Frische Bohnen sind leicht zu verdauen, jedoch sollten sie nie als Rohkost verzehrt werden, da Phasin (Giftstoff) Verdauungsbeschwerden auslöst. Der Verzehr kann u. a. bei Stress, Diabetes, Rheuma, Nieren- und Blasenbeschwerden helfen sowie krebshemmend sein.


Brokkoli

  • Viele Karotine
  • Vitamin C und B-Vitamine, Folsäure
  • Kalium
  • Eisen, Selen
  • Kalzium
  • Arm an Natrium

Durch das viele Kalzium stellt Brokkoli eine gute Alternative zu Milch dar, was interessant ist für Menschen mit Laktoseintoleranz. Brokkoli gilt als krebshemmend, es hat einen sehr positiven Einfluss auf das Immunsystem, die Psyche sowie die Haut und hilft durch die Anregung der Verdauungsorganen beim Abnehmen.
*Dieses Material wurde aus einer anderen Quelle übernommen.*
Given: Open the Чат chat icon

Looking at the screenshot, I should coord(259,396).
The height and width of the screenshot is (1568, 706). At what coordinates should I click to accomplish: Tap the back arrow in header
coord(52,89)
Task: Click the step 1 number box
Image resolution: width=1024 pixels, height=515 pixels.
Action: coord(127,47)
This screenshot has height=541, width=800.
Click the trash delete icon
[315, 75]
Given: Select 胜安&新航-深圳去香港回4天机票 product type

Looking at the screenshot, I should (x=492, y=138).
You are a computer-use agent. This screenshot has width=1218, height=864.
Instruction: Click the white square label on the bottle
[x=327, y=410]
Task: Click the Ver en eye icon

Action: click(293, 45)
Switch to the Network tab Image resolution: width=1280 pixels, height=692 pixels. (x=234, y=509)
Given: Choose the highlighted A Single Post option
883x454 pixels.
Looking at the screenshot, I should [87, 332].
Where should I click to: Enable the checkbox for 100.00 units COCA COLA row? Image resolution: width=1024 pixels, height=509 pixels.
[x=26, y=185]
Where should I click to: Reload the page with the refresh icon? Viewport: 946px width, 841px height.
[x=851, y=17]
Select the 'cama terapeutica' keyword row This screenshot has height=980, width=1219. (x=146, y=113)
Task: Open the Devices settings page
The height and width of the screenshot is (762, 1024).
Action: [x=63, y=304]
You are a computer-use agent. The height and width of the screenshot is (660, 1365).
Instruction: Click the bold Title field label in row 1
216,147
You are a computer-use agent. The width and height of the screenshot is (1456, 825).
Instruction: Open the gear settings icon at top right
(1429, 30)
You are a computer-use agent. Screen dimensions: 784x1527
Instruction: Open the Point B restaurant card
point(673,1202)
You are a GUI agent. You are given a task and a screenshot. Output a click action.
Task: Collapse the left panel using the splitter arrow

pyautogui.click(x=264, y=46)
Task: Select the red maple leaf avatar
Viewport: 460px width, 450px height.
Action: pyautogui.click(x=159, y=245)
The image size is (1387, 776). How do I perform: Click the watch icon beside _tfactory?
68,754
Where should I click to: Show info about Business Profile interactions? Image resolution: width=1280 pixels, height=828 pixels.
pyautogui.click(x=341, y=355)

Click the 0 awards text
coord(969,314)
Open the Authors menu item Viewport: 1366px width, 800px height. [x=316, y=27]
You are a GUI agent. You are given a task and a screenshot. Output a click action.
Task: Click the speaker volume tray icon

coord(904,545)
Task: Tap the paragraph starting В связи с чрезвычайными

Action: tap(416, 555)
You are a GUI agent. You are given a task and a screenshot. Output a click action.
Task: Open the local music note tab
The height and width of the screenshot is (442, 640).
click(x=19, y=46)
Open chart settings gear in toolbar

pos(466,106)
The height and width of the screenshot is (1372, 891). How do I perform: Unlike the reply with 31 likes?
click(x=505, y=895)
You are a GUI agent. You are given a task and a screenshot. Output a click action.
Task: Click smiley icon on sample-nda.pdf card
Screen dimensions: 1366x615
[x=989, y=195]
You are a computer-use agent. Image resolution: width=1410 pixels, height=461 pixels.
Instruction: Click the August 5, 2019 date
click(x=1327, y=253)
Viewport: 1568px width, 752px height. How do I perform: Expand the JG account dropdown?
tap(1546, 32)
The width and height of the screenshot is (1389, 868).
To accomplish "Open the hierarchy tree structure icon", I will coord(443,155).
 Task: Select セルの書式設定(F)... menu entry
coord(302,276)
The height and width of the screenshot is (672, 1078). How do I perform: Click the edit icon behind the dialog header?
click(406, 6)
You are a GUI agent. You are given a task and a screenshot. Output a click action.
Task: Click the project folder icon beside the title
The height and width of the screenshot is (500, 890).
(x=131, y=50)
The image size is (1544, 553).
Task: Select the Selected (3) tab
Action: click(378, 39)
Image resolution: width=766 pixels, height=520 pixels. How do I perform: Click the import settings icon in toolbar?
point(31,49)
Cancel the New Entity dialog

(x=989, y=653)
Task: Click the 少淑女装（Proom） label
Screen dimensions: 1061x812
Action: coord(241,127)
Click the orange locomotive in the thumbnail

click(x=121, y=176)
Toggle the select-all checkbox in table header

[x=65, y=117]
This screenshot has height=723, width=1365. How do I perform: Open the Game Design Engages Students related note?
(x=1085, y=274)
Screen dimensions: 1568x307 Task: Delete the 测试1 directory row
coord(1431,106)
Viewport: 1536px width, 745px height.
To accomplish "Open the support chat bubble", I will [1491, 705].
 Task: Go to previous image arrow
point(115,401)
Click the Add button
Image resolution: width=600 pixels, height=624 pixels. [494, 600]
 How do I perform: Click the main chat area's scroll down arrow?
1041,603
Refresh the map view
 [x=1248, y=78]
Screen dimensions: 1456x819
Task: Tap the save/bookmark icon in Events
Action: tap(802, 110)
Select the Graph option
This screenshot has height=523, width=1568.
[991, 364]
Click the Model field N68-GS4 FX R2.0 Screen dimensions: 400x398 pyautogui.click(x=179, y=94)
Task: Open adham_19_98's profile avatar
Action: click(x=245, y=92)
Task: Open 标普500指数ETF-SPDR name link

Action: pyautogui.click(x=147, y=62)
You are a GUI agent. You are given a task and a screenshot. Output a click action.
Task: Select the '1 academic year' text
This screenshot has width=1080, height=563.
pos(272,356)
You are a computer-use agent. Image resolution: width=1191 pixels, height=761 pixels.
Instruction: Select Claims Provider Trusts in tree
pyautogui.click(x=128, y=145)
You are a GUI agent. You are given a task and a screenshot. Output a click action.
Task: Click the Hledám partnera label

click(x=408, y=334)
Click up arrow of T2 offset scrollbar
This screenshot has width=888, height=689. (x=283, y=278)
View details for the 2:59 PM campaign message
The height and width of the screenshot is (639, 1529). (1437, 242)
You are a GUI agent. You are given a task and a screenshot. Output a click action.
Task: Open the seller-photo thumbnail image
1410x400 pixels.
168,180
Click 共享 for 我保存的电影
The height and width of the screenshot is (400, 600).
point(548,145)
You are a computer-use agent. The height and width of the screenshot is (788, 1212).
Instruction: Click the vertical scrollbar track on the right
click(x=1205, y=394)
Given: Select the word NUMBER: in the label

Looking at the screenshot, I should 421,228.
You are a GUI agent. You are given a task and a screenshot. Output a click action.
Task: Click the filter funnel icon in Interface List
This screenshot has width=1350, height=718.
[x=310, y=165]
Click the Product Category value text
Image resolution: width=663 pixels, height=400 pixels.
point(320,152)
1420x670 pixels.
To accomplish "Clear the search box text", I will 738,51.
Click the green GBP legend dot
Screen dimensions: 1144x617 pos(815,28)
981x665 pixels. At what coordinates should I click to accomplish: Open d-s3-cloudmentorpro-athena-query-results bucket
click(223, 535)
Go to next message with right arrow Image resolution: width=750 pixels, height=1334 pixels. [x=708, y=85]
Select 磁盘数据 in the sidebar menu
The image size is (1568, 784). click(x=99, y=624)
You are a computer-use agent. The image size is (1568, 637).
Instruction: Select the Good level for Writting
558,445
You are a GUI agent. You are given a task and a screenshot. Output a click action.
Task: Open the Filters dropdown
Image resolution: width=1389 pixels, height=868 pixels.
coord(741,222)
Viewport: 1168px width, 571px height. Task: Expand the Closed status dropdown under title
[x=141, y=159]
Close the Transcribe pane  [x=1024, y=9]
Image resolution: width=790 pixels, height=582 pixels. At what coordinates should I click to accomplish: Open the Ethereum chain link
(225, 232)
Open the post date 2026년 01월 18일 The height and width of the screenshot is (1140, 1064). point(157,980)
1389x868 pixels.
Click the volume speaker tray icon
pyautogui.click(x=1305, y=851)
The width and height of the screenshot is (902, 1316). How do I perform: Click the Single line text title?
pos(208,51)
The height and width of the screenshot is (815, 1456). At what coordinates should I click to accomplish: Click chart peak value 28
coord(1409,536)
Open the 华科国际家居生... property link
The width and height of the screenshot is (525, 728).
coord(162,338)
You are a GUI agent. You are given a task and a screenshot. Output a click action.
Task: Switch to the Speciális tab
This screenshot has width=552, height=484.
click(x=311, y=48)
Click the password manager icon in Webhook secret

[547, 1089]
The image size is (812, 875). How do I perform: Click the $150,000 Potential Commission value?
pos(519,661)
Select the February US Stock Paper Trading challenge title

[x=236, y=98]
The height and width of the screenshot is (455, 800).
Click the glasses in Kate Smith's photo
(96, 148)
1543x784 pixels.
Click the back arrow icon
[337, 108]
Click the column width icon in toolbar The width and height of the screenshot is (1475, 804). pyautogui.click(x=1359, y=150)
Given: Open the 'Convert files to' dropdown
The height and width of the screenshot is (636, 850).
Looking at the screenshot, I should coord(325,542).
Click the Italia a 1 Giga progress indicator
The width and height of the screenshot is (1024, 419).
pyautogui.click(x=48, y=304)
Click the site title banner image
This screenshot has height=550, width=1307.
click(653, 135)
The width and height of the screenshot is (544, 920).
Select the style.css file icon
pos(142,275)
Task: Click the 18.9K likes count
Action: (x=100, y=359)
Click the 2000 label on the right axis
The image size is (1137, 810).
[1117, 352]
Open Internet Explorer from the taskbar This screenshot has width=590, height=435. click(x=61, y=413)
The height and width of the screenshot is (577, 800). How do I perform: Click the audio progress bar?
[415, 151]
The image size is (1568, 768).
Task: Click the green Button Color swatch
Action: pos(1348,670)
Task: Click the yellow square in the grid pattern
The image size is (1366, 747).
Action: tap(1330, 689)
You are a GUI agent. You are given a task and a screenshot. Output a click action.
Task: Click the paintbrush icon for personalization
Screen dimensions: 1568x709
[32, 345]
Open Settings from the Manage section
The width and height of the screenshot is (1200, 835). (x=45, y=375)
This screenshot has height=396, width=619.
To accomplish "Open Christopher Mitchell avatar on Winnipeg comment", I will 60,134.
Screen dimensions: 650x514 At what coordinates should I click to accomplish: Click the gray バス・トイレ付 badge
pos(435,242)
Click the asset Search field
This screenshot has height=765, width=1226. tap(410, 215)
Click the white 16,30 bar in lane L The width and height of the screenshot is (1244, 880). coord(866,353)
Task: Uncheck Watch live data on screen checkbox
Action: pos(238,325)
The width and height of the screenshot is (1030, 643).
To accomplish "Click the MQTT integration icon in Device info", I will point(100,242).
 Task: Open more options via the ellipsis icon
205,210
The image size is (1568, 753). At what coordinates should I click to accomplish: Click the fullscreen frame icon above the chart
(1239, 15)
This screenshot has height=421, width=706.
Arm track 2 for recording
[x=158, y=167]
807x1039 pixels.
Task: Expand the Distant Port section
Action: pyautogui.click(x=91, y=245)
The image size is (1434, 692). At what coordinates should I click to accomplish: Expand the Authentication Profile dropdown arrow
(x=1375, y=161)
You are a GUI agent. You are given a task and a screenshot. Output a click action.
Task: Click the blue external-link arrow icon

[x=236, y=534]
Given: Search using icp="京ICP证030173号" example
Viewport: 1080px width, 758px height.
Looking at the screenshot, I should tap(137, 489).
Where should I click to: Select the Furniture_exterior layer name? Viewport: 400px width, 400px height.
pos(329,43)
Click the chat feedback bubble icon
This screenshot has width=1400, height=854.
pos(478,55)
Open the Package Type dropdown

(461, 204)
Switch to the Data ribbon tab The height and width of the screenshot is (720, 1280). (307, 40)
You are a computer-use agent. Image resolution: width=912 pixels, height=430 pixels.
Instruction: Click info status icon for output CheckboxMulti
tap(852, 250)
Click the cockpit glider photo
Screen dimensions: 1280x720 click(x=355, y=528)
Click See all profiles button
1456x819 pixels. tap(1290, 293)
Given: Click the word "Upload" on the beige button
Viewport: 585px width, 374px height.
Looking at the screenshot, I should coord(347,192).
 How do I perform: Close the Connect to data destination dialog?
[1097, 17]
[headline]Fazit[/headline]
Wollen wir gesund sein und ein langes Leben haben, müssen wir uns wirklich angewöhnen, grünes Gemüse in unseren täglichen Speiseplan zu integrieren. Wer Rohkost nicht gut verträgt, sollte sich nicht eine Alternative zum Lebensmittel suchen, sondern es mit dünsten probieren. ,,Grünzeug“, wie Gurke oder Spinat schmeckt sogar in Zusammenhang mit Obst, zum Beispiel als Smoothie. Werdet kreativ in der Küche und tut euch und eurem Körper was Gutes!